:: HOW TO COMPLETE THIS TASK ::
In the records, each line holding "agent" must be reported.

:: PROVIDED RECORDS ::
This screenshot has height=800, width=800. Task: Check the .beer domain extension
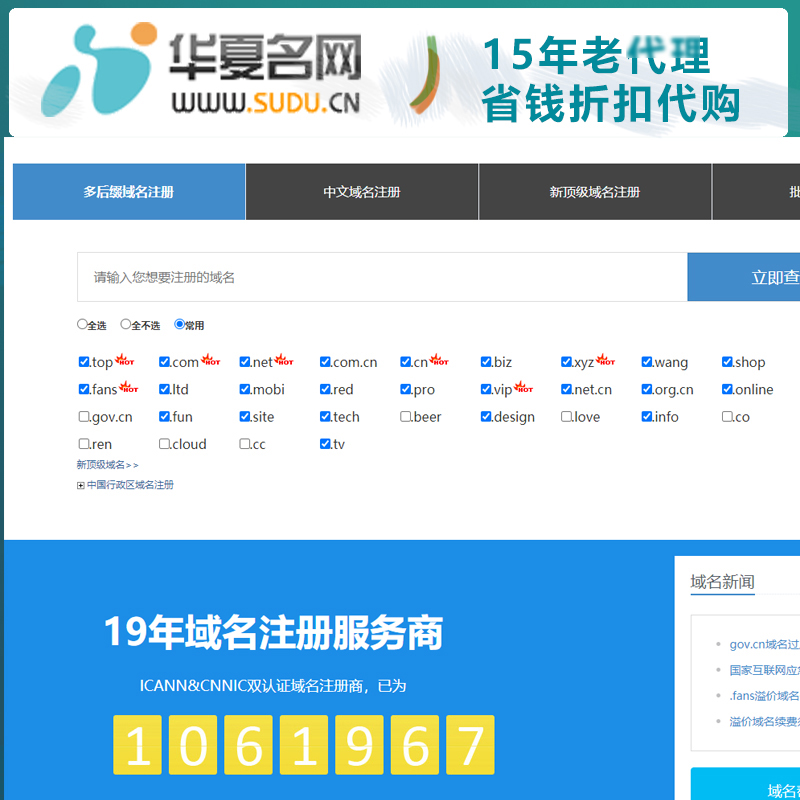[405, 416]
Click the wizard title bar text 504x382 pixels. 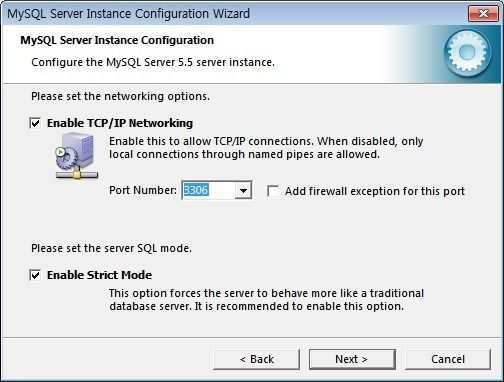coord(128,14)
--
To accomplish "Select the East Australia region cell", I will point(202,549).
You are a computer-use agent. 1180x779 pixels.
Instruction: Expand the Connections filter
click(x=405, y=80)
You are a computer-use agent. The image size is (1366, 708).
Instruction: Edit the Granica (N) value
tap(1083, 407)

:: TASK OUTPUT ::
You are a computer-use agent. 1180x779 pixels.
You are a computer-use agent. The image size is (1366, 708).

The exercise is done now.